Gleichzeitig sorgen wir mit den hier vorgelegten Gesetzen dafür, dass der Deutsche Bundestag beteiligt wird, dass der Haushaltsausschuss beteiligt wird, dass das nicht in irgendwelche Untergremien geschoben wird, weil wir keine Lust haben, wieder von irgendwem vor dem Verfassungsgericht verklagt zu werden. Wir wollen, dass der Bundestag beteiligt wird. Wir wollen, dass der Bundestag entscheidet. Wir wollen, dass der Bundestag mitreden kann; denn es geht um das Geld der Steuerzahler. Das ist hier alles, glaube ich, klar erläutert worden.
(Beifall bei der SPD sowie bei Abgeordneten der CDU/CSU)
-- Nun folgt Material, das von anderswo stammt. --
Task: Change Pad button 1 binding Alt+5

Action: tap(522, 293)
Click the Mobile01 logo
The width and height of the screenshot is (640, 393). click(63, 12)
Wenn man das der Linken noch einmal sagen darf: Es bringt überhaupt nichts, hier irgendwelche großen Theorien in die Welt zu setzen und zu versuchen, die Bevölkerung zu verunsichern. Das führt im Ergebnis nicht zu dem, was nicht nur wir, sondern auch Sie wollen: dass es einen vernünftigen Umgang mit den Banken gibt. Wir wollen, dass der Bankensektor vernünftig reguliert wird. Eine Bank muss auch einmal pleitegehen können, aber so, dass die Spareinlagen von Privatpersonen nicht betroffen sind. Das ist jetzt hier alles geregelt worden. Dafür haben wir Sozialdemokraten uns lange eingesetzt, schon als wir in der Opposition waren. Jetzt, wo wir mitregieren, läuft das alles sehr viel besser. Dem Kollegen Flosbach konnte man ja anhören, dass vieles aus sozialdemokratischer Feder stammt. Insofern wirkt diese Große Koalition. Sie funktioniert, und das ist gut. Nur die Linke hat es nicht verstanden. Das ist aber nichts Neues.
Vielen Dank.
(Beifall bei der SPD sowie bei Abgeordneten der CDU/CSU – Dr. Petra Sitte [DIE LINKE]: Aus dieser Rede zitieren wir in der nächsten Krise!)
Vielen Dank. – Nächster Redner ist Sven-Christian Kindler, Bündnis 90/Die Grünen.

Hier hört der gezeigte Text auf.